Once I understood functional requirements (FRs) I realized that the activities related to identifying these are useful and could stand in place of the workflow mapping that I do at this point – which I think get to much the same end, but that is open to challenge.
For a person new to organization design the academic concepts and approaches presented might be overwhelming, but for an organization theory researcher there are a number of great questions that would form the basis for a dissertation topic. (And his suggestion that Elliott Jaques' work on Requisite Organization is worth another look is one that is definitely worth exploring).
Another limitation of the book that came to mind as I was reading is that although there are many examples and case studies there are no government or non-profit examples to draw on.
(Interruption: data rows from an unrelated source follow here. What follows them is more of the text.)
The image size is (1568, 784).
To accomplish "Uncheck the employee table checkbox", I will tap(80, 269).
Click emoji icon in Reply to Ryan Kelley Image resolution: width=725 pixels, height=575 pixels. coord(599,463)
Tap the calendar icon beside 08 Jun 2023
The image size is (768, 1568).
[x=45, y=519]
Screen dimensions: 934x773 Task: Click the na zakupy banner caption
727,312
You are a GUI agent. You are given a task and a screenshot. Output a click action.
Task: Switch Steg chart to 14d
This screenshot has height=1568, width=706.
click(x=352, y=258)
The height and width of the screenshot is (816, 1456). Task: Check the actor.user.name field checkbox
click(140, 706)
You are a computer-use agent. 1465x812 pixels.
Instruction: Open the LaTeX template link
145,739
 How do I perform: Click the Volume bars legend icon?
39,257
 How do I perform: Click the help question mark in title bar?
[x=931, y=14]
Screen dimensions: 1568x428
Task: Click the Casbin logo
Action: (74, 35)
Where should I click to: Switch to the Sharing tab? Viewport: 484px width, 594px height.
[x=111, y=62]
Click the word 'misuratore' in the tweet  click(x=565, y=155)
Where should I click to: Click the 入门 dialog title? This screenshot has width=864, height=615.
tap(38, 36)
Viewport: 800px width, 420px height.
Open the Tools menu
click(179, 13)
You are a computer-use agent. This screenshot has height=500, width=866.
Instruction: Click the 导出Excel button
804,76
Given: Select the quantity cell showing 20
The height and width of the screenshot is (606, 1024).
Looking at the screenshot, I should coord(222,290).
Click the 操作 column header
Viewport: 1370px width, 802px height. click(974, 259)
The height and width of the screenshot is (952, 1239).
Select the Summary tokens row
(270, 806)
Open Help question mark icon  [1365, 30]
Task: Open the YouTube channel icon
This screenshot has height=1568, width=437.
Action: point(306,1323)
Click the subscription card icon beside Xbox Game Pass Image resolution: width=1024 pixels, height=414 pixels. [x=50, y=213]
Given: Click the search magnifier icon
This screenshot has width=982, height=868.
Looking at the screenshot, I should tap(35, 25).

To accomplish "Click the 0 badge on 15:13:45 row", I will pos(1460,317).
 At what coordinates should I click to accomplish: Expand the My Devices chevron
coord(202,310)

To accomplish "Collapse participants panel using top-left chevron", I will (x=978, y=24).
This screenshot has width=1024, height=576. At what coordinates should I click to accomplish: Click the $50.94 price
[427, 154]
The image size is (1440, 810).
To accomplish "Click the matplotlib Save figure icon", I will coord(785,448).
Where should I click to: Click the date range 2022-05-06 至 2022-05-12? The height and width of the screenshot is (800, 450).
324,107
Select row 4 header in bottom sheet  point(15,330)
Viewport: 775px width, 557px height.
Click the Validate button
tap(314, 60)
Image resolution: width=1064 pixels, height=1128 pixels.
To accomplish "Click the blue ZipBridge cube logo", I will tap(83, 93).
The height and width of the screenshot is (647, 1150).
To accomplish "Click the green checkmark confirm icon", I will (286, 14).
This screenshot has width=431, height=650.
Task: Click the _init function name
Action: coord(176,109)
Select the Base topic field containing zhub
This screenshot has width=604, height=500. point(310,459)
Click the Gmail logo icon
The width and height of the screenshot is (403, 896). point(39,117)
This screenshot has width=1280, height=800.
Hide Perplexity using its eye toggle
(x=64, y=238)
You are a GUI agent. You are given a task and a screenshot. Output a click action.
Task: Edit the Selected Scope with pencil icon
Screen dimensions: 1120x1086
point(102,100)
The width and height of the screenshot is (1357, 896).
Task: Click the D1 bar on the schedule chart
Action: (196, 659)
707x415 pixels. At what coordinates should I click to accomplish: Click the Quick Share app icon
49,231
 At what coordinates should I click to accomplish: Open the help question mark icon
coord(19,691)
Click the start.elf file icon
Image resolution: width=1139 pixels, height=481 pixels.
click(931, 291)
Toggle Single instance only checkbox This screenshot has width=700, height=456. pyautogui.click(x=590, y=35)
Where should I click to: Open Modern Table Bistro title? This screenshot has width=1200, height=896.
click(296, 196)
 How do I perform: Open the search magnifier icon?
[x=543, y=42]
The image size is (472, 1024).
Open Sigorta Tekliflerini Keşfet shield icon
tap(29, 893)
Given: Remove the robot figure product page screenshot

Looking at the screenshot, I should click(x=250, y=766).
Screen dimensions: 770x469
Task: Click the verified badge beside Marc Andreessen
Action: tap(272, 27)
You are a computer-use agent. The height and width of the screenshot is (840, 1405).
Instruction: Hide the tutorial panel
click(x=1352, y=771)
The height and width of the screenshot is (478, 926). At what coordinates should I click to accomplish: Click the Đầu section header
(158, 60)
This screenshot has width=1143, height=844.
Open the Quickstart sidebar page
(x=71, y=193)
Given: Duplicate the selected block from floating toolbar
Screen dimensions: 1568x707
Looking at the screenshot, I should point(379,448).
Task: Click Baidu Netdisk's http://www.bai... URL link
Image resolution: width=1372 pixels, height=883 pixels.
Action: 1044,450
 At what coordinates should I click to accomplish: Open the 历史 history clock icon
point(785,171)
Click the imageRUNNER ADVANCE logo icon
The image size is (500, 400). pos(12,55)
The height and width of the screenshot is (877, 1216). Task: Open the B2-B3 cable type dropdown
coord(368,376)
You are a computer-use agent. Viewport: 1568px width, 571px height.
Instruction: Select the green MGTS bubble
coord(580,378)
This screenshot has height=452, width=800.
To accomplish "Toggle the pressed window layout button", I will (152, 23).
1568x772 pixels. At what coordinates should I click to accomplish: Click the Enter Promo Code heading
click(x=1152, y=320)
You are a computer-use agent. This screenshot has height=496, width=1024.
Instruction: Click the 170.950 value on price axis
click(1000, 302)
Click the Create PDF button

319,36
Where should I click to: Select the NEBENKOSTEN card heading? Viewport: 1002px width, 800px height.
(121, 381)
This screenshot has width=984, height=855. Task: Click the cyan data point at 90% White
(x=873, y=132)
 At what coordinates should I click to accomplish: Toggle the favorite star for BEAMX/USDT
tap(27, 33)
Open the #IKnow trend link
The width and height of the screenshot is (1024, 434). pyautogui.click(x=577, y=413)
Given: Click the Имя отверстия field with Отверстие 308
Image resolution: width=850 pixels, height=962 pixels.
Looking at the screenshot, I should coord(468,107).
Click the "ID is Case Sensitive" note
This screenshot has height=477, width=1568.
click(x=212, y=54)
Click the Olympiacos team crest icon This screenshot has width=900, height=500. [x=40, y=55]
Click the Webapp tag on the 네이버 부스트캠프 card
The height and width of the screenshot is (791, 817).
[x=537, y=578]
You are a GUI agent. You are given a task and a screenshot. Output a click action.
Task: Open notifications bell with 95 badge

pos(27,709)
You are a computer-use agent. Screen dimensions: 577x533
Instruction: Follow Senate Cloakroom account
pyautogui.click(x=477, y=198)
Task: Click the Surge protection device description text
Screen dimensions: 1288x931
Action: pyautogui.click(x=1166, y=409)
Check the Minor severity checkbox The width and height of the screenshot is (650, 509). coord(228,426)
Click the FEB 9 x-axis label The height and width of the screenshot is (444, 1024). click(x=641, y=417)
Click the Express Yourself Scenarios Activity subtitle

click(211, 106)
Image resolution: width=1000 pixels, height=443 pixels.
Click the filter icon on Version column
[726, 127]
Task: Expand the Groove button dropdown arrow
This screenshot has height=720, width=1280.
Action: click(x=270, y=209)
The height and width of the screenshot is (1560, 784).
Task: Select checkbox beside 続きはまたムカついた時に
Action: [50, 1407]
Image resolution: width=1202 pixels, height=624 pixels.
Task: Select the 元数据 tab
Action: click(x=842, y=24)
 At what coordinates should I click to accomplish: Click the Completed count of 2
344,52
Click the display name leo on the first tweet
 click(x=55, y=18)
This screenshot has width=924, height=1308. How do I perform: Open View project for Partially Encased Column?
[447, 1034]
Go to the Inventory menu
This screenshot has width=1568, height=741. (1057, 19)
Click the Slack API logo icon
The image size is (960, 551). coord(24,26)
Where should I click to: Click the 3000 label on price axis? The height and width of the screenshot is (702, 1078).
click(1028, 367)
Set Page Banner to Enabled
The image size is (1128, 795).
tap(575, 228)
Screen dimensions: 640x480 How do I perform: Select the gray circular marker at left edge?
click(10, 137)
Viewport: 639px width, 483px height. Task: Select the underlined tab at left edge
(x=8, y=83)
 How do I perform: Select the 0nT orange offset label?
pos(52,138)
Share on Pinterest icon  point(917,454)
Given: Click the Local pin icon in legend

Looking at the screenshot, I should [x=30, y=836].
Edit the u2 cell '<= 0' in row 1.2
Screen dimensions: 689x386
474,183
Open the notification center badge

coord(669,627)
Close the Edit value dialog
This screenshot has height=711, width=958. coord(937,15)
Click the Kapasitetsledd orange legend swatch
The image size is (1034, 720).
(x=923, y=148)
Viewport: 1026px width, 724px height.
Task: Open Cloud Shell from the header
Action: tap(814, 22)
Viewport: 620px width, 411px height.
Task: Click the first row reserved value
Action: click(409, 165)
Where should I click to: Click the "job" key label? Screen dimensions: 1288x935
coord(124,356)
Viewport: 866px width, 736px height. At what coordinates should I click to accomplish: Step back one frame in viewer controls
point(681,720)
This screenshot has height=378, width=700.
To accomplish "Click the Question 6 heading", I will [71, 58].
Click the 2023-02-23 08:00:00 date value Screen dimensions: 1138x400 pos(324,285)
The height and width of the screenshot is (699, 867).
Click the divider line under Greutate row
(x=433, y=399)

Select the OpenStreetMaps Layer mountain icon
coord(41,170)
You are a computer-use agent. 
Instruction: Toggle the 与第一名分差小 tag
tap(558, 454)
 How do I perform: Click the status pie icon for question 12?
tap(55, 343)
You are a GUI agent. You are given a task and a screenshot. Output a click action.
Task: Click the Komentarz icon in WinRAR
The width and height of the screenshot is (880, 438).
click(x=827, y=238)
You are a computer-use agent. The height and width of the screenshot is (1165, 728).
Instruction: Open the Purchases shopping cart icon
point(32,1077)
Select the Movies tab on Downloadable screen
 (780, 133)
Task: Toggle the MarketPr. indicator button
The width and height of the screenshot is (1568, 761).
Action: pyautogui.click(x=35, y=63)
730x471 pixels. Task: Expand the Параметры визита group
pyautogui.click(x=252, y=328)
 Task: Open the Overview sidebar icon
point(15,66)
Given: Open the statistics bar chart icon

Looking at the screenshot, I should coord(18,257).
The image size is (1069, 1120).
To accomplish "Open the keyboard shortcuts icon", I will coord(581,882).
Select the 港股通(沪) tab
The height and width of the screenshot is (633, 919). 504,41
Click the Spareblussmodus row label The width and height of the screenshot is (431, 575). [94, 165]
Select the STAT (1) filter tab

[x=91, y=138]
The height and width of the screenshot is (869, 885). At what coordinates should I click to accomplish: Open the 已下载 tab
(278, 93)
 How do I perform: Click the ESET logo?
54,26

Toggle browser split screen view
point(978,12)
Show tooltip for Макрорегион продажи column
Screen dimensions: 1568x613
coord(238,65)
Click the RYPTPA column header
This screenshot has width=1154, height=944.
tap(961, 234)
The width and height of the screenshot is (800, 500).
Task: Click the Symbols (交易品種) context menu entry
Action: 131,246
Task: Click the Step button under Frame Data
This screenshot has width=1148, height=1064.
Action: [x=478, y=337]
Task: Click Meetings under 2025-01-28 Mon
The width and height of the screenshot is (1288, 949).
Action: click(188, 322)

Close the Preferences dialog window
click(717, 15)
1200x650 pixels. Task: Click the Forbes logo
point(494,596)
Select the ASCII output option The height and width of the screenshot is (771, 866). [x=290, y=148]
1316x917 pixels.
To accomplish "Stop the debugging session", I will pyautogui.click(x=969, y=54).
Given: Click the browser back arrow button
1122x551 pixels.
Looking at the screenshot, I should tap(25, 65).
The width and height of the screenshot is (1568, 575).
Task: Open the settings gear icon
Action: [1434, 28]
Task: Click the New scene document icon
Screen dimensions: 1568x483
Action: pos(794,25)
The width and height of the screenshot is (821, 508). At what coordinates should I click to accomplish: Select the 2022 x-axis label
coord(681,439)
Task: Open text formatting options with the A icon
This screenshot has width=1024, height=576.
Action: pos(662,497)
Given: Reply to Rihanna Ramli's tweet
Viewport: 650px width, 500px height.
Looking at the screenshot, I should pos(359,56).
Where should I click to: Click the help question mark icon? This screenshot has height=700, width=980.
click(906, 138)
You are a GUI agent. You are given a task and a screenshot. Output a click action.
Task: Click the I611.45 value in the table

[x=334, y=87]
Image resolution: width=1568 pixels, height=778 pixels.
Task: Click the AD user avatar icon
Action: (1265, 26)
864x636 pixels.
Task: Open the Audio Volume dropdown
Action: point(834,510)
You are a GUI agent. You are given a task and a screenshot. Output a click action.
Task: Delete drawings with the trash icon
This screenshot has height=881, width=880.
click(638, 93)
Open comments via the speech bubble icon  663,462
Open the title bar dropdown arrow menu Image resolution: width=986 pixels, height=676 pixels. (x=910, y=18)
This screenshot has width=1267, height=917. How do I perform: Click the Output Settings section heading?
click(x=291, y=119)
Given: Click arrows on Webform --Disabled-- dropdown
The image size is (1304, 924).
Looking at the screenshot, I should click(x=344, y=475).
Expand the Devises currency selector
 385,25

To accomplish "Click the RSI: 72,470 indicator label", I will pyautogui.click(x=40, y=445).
One of my current clients, a government, would love to be able to reduce the layers of hierarchy to five – as Worren almost suggests is optimal in most organizations – or at least a lesser number than the current 21, but legislation and various obstacles mean redesigns have to work around this. Neither are there any non-western culture organizations that I could identify. It would be good in a second edition of the book to have a wider range of cases and examples.
A further area that a second edition could pick up on is the social media and information and communication technology one. There are a couple of instances where Worren notes that software can help with organization design work, but there is no mention of Rob Cross's work on organization network mapping, or of MITs work on sociometric badges, for example. I couldn't find many recent (last five years) references and in this fast moving field the time lag between writing and now means things have moved on.
Two nitpicks niggled at me. The first to do with editing carefully: Chapter 7, for example, talks throughout of 'interdependencies' but is headed 'Configuring interfaces'. There are several missed typing and grammar errors, but I am particularly sensitive to this sort of thing as I frequently miss my own. The second is nothing to do with Nicolay Worren but the field of organization design. Looking at the lengthy list of references at the end of each chapter I noted that virtually none were women. Given the research that suggests that companies with a reasonable proportion of women on the board and at senior positions perform better than those that are largely male dominated I wondered whether organization design concepts and theories would evolve differently if more women were in the field?
These cavils aside, I got a lot from the book: thought provoking questions, ne activities to try out, confirmation of some of the ways I approach organization design, and a few new avenues for investigation. I certainly recommend the book to others.